Credit crunch bites the UK for £600bn

The global credit crunch has wiped £600billion – the equivalent of just over £1million a minute – off the UK’s total wealth since it began one year ago.

Tabling their “conservative” estimate, analysts at PricewaterhouseCoopers said the 12-month loss was based on falling house prices and falling values of listed firms.

They calculated that since house prices began to fall in September last year, the level of wealth in UK housing fell 9%, or £400bn, for the 12 months to June 2008.

Over the same time, the UK’s financial institutions and banks, the outfits most exposed to the stresses in global markets, generated a stock market loss of £200bn.

This level of “wealth destruction” is expected to lead to around £12bn to £16bn of lost expenditure over the next 18 months, as less equity in both markets filters through.

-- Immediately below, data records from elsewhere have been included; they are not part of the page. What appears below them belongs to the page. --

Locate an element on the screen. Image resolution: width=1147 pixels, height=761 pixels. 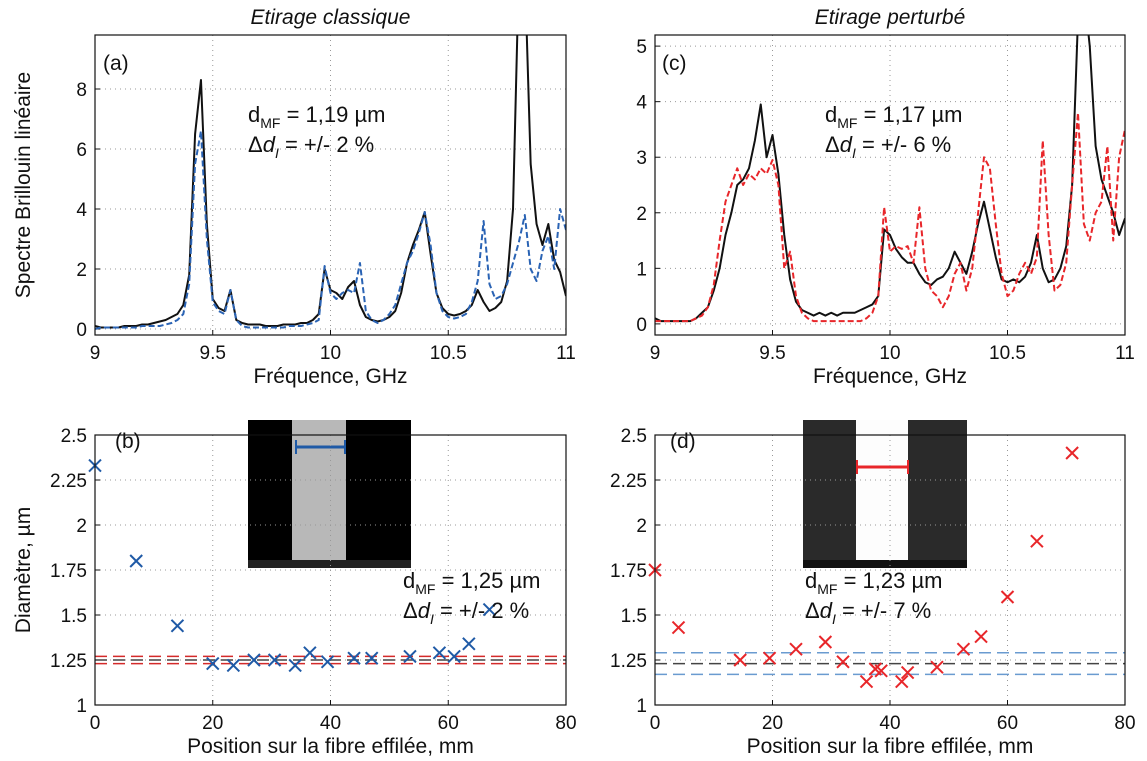
annotation-part: = 1,19 µm is located at coordinates (332, 114). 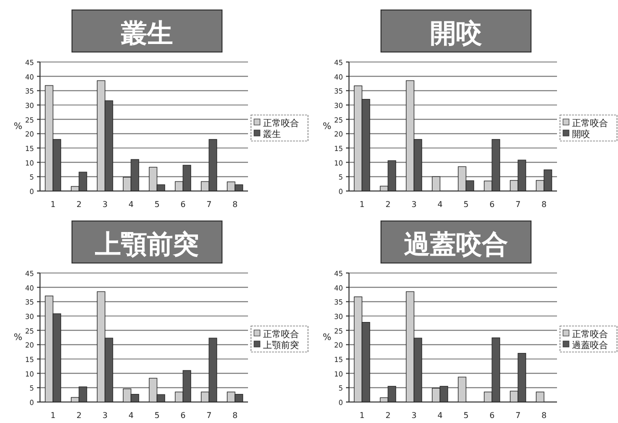 I want to click on chart-title: 開咬, so click(x=456, y=34). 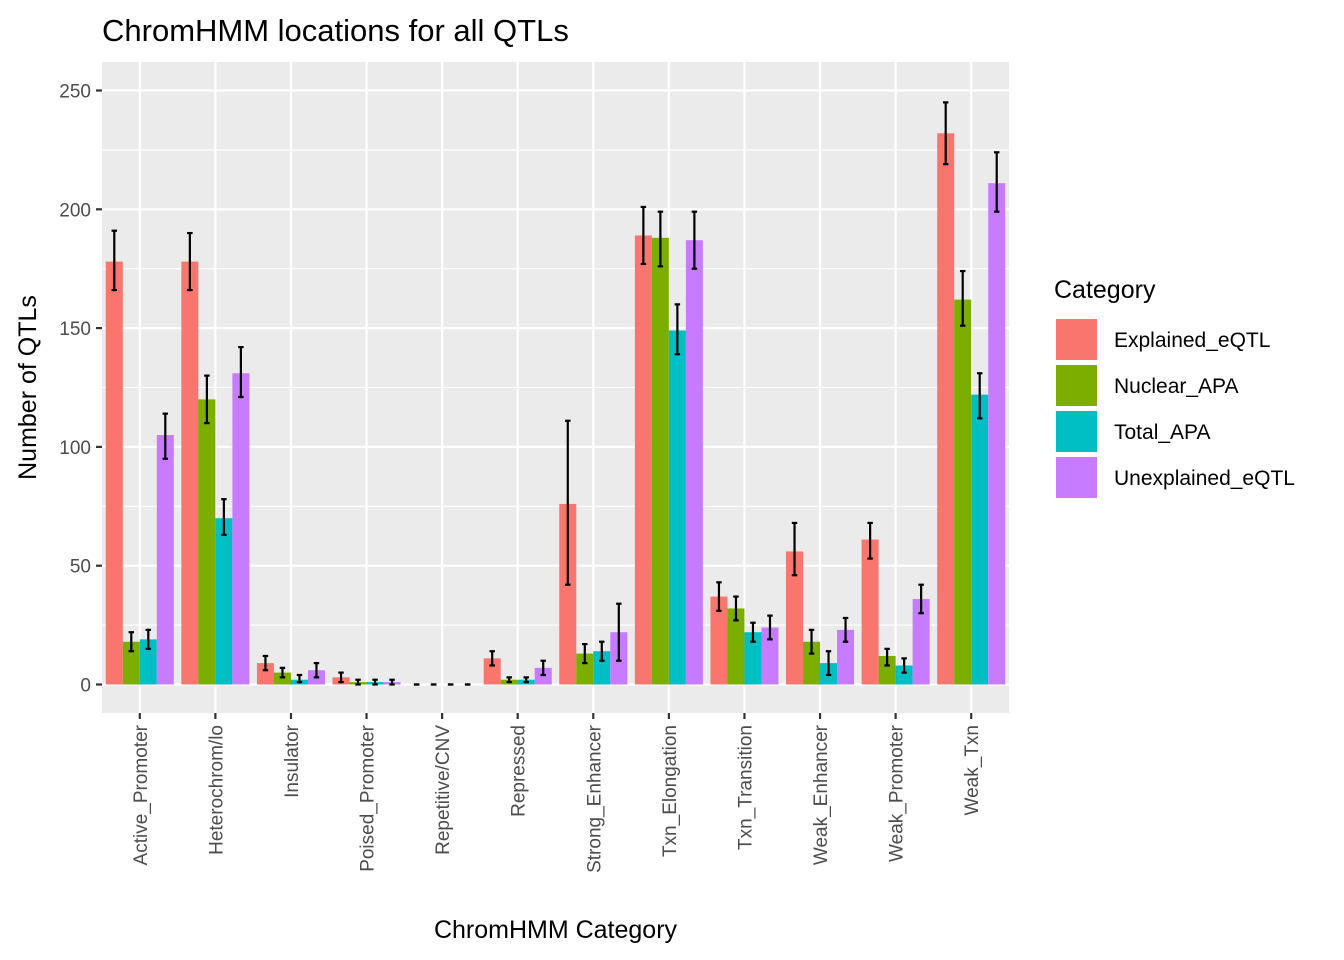 What do you see at coordinates (444, 790) in the screenshot?
I see `x-tick-label: Repetitive/CNV` at bounding box center [444, 790].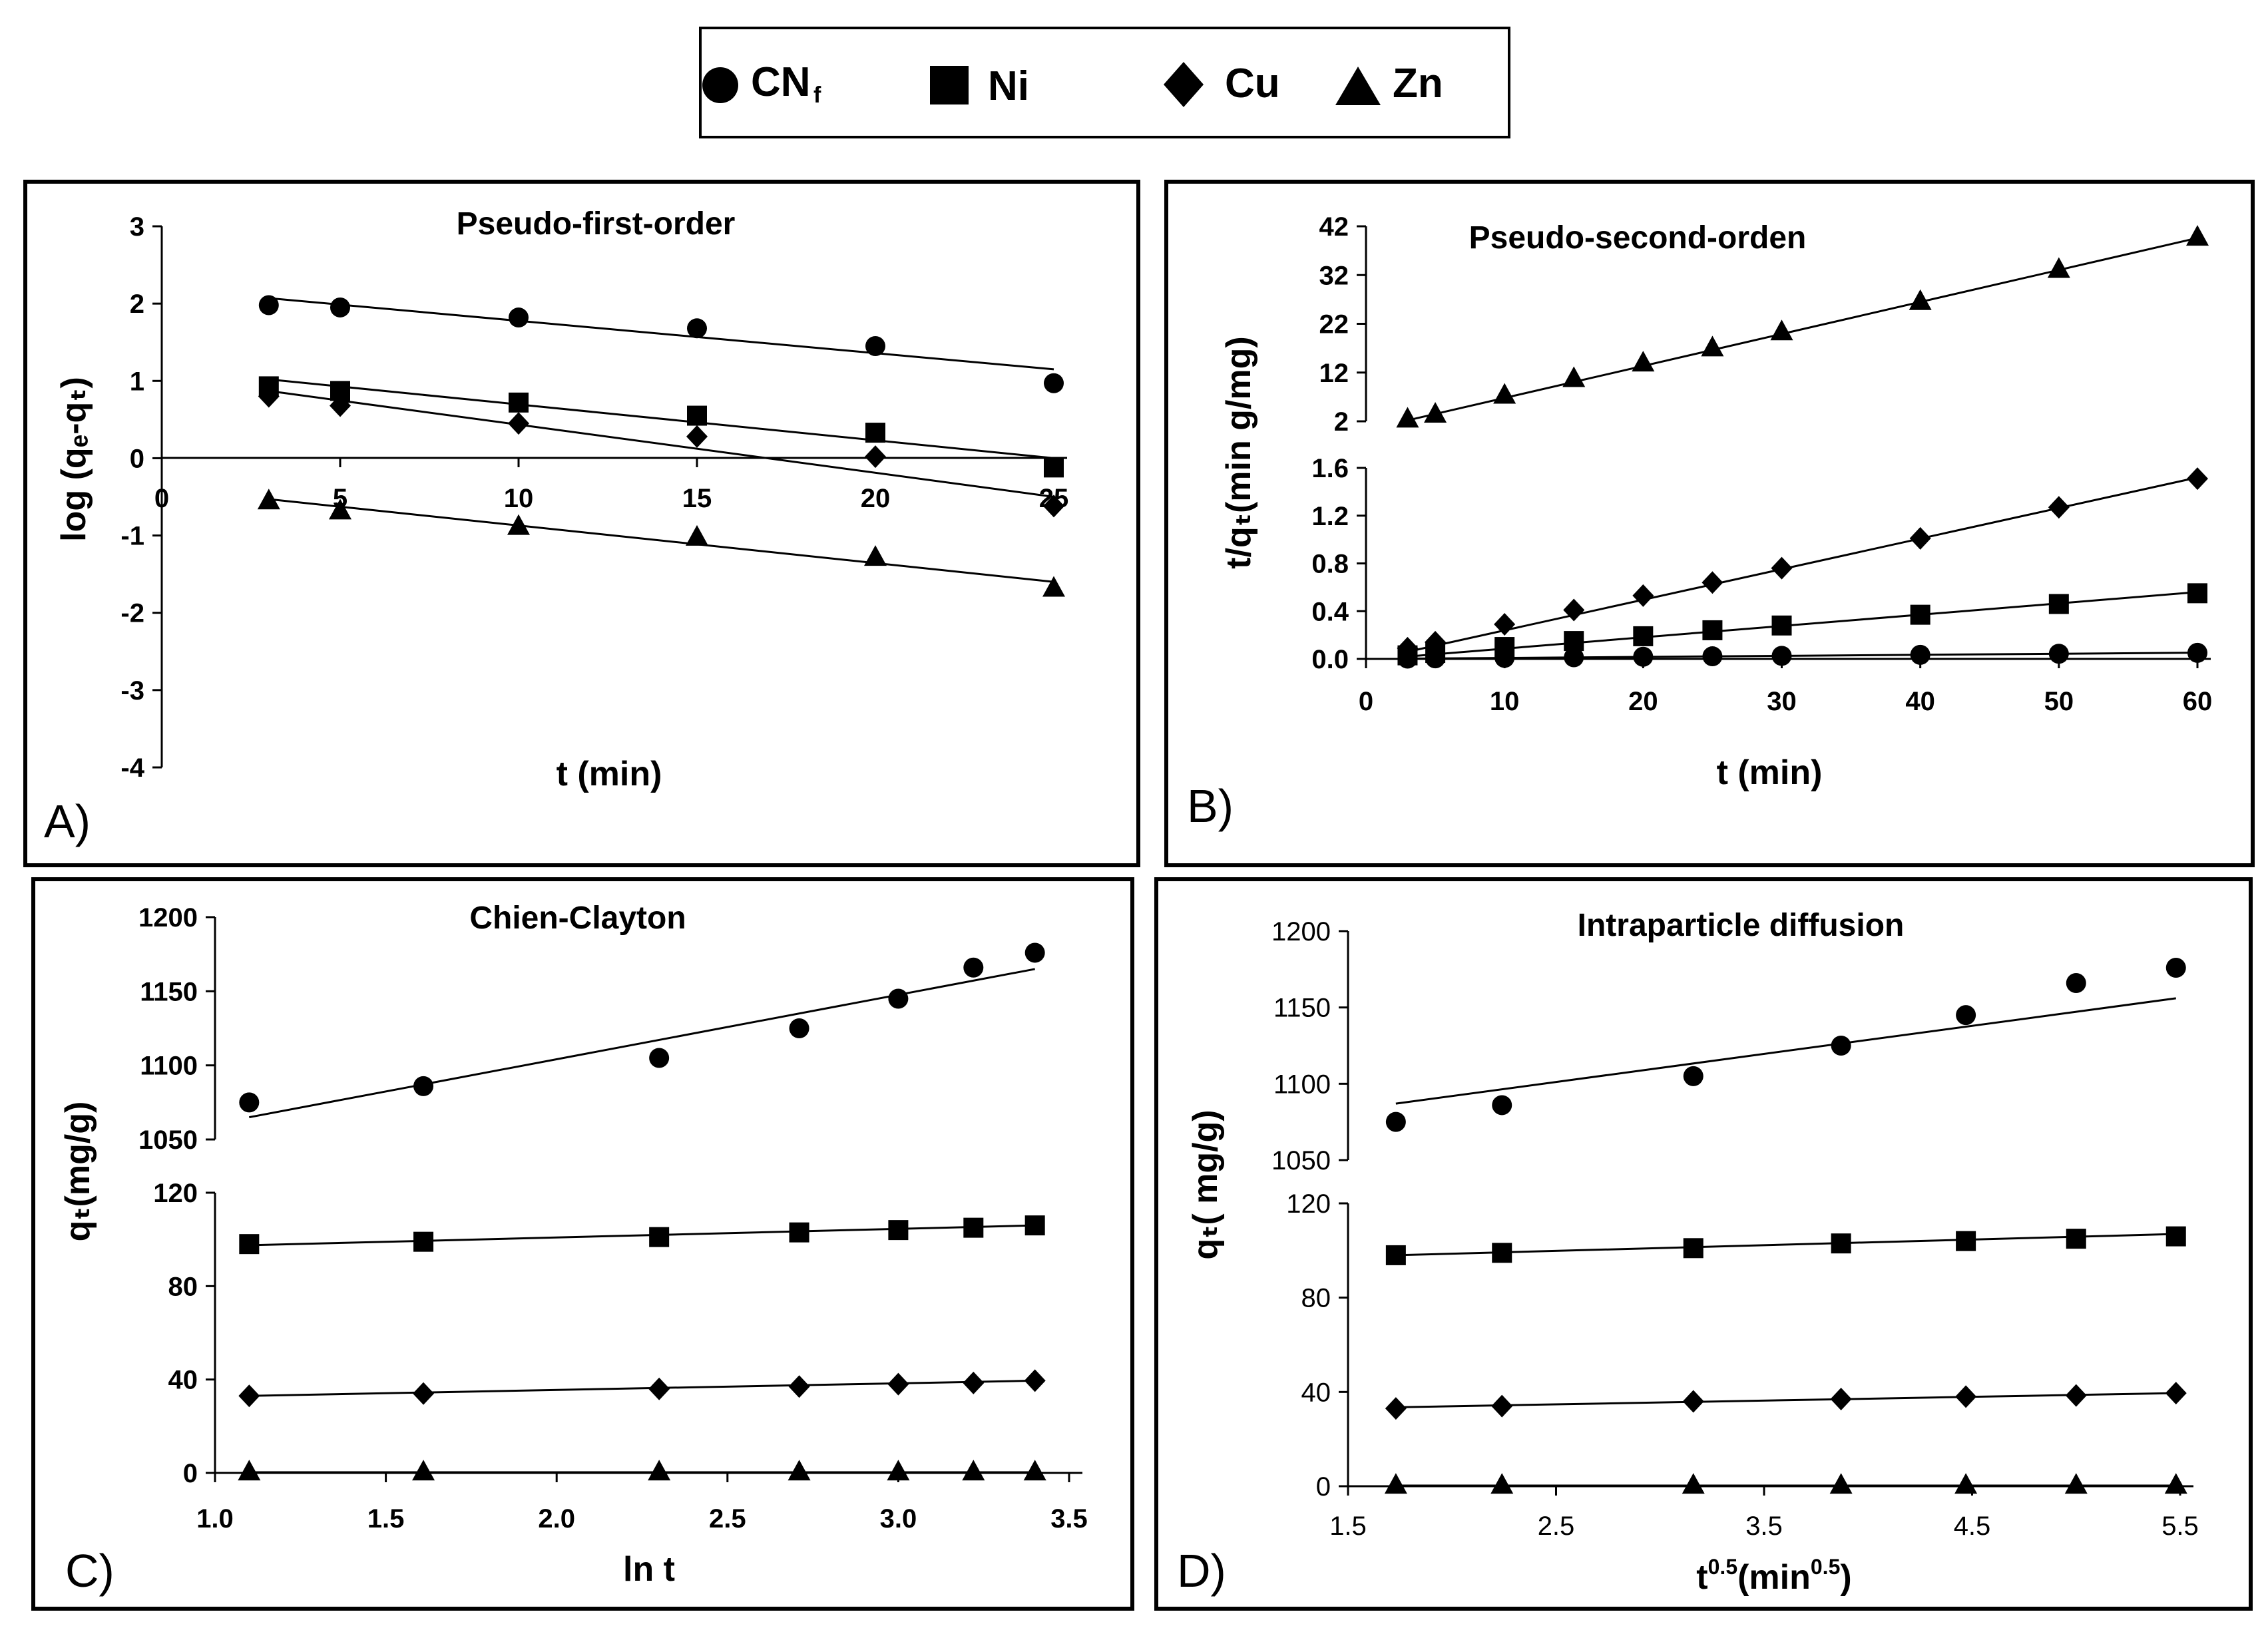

Thanks to businesses and householders being pressured to spend less, the loss to GDP could be around 1%; enough to tip the UK into or nearer a recession.

But the lagged effect of reduced wealth on spending means the loss would take “a year or so before” the full effect was felt, so it would take until 2009 for household spending growth to ease to 0.5%.

Although all the estimates exclude the impact and any overspill into other sectors, PwC said they stem from the sectors “most directly and most severely impacted” by the credit crunch.

“The fall in UK house prices…has driven down the level of wealth tied up in UK housing by around £400bn, representing a 9% fall year-on-year of the value of the UK’s housing stock”, said John Hawksworth, head of macroeconomics at PwC.

“In addition to this, the drop in value of finance related equities has generated a loss of stock market capitalisation of around £200bn for finance related firms in the year”.

Mr Hawksworth said the combined loss of national wealth of around £600bn will add to downward pressures on UK economic growth over the next year.

The downbeat outlook tallies with the latest reading from the CBI, which warned on Thursday that the “slowdown in the UK economic activity is gathering pace.”

However, its director-general Richard Lambert said the Bank of England was right to leave interest rates at five per cent last Thursday, as inflation looks set to head higher.

In a reported letter to CBI members, Mr Lambert was quoted as saying that the employers’ group “has been consistently overoptimistic about the economic outlook over the past 12 months.”

Obtained by the FT, the letter, written to mark the one-year anniversary of the credit crunch, predicted that growth prospects for 2009 and “into 2010 look no better than anaemic.”

It also reportedly blames the government for compounding the situation by unsustainably spending in previous years, which has “left the public finances in a poor shape to cushion the economy”.

Lambert hopes that inflation should take its likely course and fall sharply by the second half of net year, giving the Bank room to ease its monetary policy and help consumers “to feel more confident about the world.”